"""

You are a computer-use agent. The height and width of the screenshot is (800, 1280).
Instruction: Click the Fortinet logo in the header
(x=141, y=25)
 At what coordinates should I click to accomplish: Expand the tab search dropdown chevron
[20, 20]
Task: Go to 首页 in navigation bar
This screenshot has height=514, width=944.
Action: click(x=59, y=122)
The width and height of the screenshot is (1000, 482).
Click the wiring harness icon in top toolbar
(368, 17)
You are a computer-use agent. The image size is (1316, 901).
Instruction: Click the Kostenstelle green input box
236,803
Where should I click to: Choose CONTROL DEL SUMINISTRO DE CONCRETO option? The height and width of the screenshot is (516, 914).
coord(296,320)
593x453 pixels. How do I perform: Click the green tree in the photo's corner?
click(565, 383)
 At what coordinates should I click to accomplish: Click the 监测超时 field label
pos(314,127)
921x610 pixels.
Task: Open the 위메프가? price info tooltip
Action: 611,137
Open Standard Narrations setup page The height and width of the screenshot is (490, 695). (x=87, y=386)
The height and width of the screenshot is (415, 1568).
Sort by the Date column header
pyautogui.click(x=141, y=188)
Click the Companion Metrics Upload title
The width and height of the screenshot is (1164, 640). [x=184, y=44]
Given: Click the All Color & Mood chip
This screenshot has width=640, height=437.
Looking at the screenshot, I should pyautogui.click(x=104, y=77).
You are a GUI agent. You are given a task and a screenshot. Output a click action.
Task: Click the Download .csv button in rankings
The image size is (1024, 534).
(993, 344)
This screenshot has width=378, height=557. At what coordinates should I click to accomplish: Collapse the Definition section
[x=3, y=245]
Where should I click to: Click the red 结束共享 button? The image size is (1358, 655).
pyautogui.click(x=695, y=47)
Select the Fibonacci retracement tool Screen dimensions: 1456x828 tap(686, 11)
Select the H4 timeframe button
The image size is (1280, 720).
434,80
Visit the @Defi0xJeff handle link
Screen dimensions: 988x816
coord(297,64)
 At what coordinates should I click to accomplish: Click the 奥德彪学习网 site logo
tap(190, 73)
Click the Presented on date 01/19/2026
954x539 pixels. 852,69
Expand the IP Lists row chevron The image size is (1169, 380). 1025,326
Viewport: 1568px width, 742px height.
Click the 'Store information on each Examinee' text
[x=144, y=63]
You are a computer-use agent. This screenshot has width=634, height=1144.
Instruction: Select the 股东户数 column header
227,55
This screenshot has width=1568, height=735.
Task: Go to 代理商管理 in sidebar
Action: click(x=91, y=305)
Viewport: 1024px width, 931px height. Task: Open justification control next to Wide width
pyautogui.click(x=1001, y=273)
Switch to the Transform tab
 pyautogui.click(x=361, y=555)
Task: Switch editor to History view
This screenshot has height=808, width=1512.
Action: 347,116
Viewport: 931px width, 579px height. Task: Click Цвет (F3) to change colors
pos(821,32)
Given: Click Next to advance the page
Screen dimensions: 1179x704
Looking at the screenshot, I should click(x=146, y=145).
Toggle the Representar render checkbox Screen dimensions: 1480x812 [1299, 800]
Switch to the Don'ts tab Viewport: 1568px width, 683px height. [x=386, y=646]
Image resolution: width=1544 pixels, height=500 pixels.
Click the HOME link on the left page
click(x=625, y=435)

"""

Goal of the exercise: Please write out each entry shown above exactly as given.

Expected answer:
You are a computer-use agent. The height and width of the screenshot is (800, 1280).
Instruction: Click the Fortinet logo in the header
(x=141, y=25)
 At what coordinates should I click to accomplish: Expand the tab search dropdown chevron
[20, 20]
Task: Go to 首页 in navigation bar
This screenshot has height=514, width=944.
Action: click(x=59, y=122)
The width and height of the screenshot is (1000, 482).
Click the wiring harness icon in top toolbar
(368, 17)
You are a computer-use agent. The image size is (1316, 901).
Instruction: Click the Kostenstelle green input box
236,803
Where should I click to: Choose CONTROL DEL SUMINISTRO DE CONCRETO option? The height and width of the screenshot is (516, 914).
coord(296,320)
593x453 pixels. How do I perform: Click the green tree in the photo's corner?
click(565, 383)
 At what coordinates should I click to accomplish: Click the 监测超时 field label
pos(314,127)
921x610 pixels.
Task: Open the 위메프가? price info tooltip
Action: 611,137
Open Standard Narrations setup page The height and width of the screenshot is (490, 695). (x=87, y=386)
The height and width of the screenshot is (415, 1568).
Sort by the Date column header
pyautogui.click(x=141, y=188)
Click the Companion Metrics Upload title
The width and height of the screenshot is (1164, 640). [x=184, y=44]
Given: Click the All Color & Mood chip
This screenshot has width=640, height=437.
Looking at the screenshot, I should pyautogui.click(x=104, y=77).
You are a GUI agent. You are given a task and a screenshot. Output a click action.
Task: Click the Download .csv button in rankings
The image size is (1024, 534).
(993, 344)
This screenshot has width=378, height=557. At what coordinates should I click to accomplish: Collapse the Definition section
[x=3, y=245]
Where should I click to: Click the red 结束共享 button? The image size is (1358, 655).
pyautogui.click(x=695, y=47)
Select the Fibonacci retracement tool Screen dimensions: 1456x828 tap(686, 11)
Select the H4 timeframe button
The image size is (1280, 720).
434,80
Visit the @Defi0xJeff handle link
Screen dimensions: 988x816
coord(297,64)
 At what coordinates should I click to accomplish: Click the 奥德彪学习网 site logo
tap(190, 73)
Click the Presented on date 01/19/2026
954x539 pixels. 852,69
Expand the IP Lists row chevron The image size is (1169, 380). 1025,326
Viewport: 1568px width, 742px height.
Click the 'Store information on each Examinee' text
[x=144, y=63]
You are a computer-use agent. This screenshot has width=634, height=1144.
Instruction: Select the 股东户数 column header
227,55
This screenshot has width=1568, height=735.
Task: Go to 代理商管理 in sidebar
Action: click(x=91, y=305)
Viewport: 1024px width, 931px height. Task: Open justification control next to Wide width
pyautogui.click(x=1001, y=273)
Switch to the Transform tab
 pyautogui.click(x=361, y=555)
Task: Switch editor to History view
This screenshot has height=808, width=1512.
Action: 347,116
Viewport: 931px width, 579px height. Task: Click Цвет (F3) to change colors
pos(821,32)
Given: Click Next to advance the page
Screen dimensions: 1179x704
Looking at the screenshot, I should click(x=146, y=145).
Toggle the Representar render checkbox Screen dimensions: 1480x812 [1299, 800]
Switch to the Don'ts tab Viewport: 1568px width, 683px height. [x=386, y=646]
Image resolution: width=1544 pixels, height=500 pixels.
Click the HOME link on the left page
click(x=625, y=435)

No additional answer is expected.